マンションの前まで行ったときに、カラ松さんが苦しげに表情を歪めてそう言ったので、「チョロ松さん、嘘つけなかったんだな」とため息をついた。


「私がどうしても雷がダメだったので、無理を言ってしまったんです。だからあんまり怒らないであげてくださいね。」
「………へ?」
「だから雷が…大きい音がダメだなので私。だからたまたま会ったチョロ松さんに甘えてしまったと言うか…」


カラ松さんは間抜けっぽく口をあんぐりと開けて何かを考えているようだったが、会話のピースが埋まったのか息を飲んだ後大きく吐き出してへたり込んだ。


「ええ?!カ、カラ松さん大丈夫ですか?」
「………あいつは……本当に……」


カラ松さんはしばらくぶつぶつチョロ松さんへの文句を垂れ流した後、すっと立ち上がって乱暴に目元を擦ると、今度は私の頬をつまんで引き伸ばして来た。


「ひゃっ」
「名前さんも、ひょいひょい男を部屋にあげるもんじゃない。チョロ松がヘタレ童貞だったから良かったものの!」
「ごめんなひゃい」
「………………わかったなら、いい。」


ひとしきり私の頬をねじって満足したらしいカラ松さんはようやく指を離した。少しじわじわする頬を抑えると、カラ松さんは身支度を整えて居た。
私の方をまたじっと見つめた後、ひどく優しい声色で喋り始めた。


「じゃあ、家に帰るよ。」
「え、でも…」
「…さっきまでの会話の後に、家には入れないだろ。」


途端に私の部屋のドアを背中に感じた。
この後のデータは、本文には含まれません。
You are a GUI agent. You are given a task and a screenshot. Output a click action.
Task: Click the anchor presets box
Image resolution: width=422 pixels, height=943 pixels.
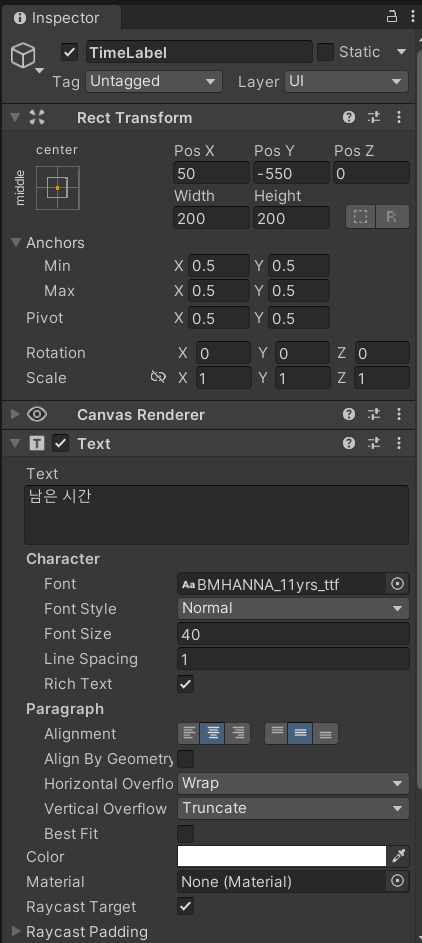[58, 188]
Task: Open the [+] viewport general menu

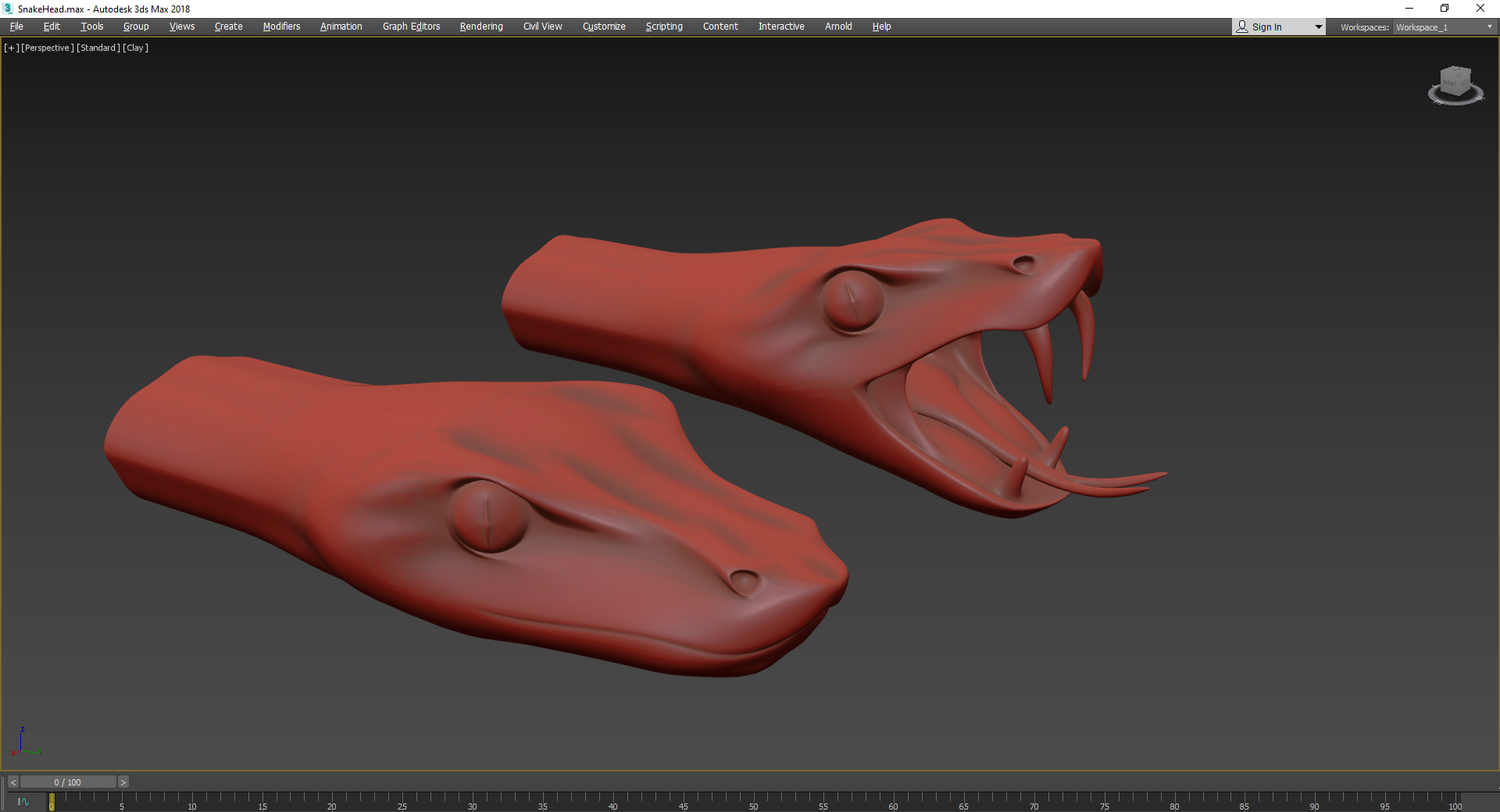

カラ松さんの顔がびっくりするほど近くにあって、私の心臓は大きく鼓動する。右肘と腕で扉を押さえつけるようにしてひどく密着したような格好は、最近の流行りで言うならば所謂壁ドンという格好のようなそれ。カラ松さんの低くてとろけそうな声が耳を駆け巡る。汗が滲む。こんなに寒いのに。こんなに熱い。なんで?どうして?


「俺は多分、チョロ松のように我慢は出来ないだろうから。」


カラ松さんの顔がすごい勢いで迫る。唇の端ギリギリに柔らかい感触が押し付けられて、私は思わず声を漏らした。カラ松さんはびっくりするくらい真っ赤な顔をして「じゃあ」と言って走っていってしまった。私はその背中を見送ることもできずにただ口元を抑えるしかなかった。キス、されそうになった…

こんなにまっすぐ、0距離で触れられて、しかも、しかも私に伝わってしまった痛いほどわかりやすい感情。


「好きなんだ、私のこと」


自分で言っておいて恥ずかしくて死にそうだった。頭の中をぐるぐる目まぐるしく落ちそうになる感情なんて、いままで一度だって経験したことはない。カラ松さんの私への熱っぽい気持ちがただ私の胸をつかんで居て、きゅうと締まる心を抱きしめて私は何時間も玄関の前でうずくまっていた。